_LISTA DE TAREFAS_
a - No texto da página, a que Freud ligava o Unheimlich?
b - Quais são todas as expressões que o texto da página coloca entre aspas?

_TEXTO DA PÁGINA_
▼

Mas, como o próprio texto sugere, se o vazio impera na cidade deserta produzindo angústia e o estranho sentimento (intraduzível) do Unheimlich, é porque a experiência na cidade percebida como “infamiliar” atualiza o que Freud chamava de “material inconsciente”. A cidade seria assim menos uma habitação humana e mais a materialização de uma “entidade psíquica” que requer interpretação.
Mas qual inconsciente se atualiza nessa “estranha” experiência vivida na cidade vazia? O inconsciente das divindades noturnas do qual emanariam significações ocultas reveladas com o trabalho de decifração? Sem enunciá-lo, o artigo de Freud de 1919 gravita em torno desta problemática, compondo um vasto canteiro de obras prévio à elaboração do mais-além do princípio do prazer, próprio da virada conceitual dos anos 20. Freud pensava que o Unheimlich estaria ligado ao retorno da angústia de castração edipiana, ou seja, seria um produto do inconsciente que opera pela ação do recalque. Ali, o mais íntimo aparece como algo estranho vindo de fora, produzindo alterações na percepção e o comprometimento da “prova da realidade”, pois justamente os espaços dentro-fora não mais se distinguem, como tampouco o sujeito que, em vertigem, não se reconhece.

▲

_DADOS FORNECIDOS_
▼

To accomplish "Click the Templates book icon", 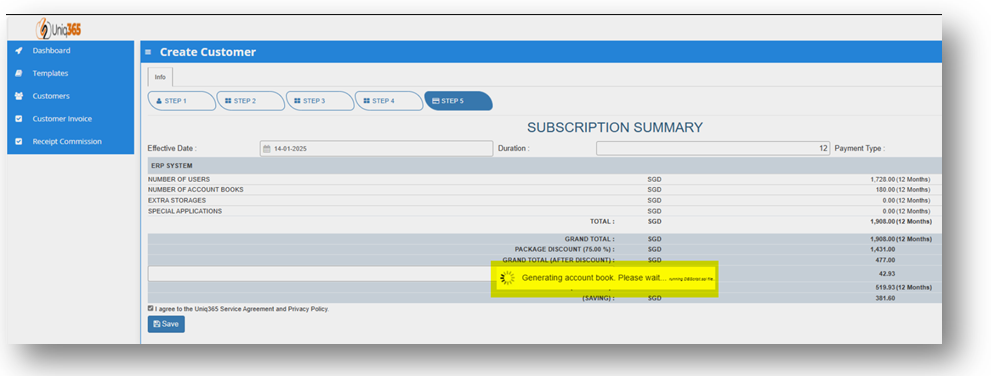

▲

_RESPOSTAS COMPLETAS_
a - Ao retorno da angústia de castração edipiana.

b - infamiliar; material inconsciente; entidade psíquica; estranha; prova da realidade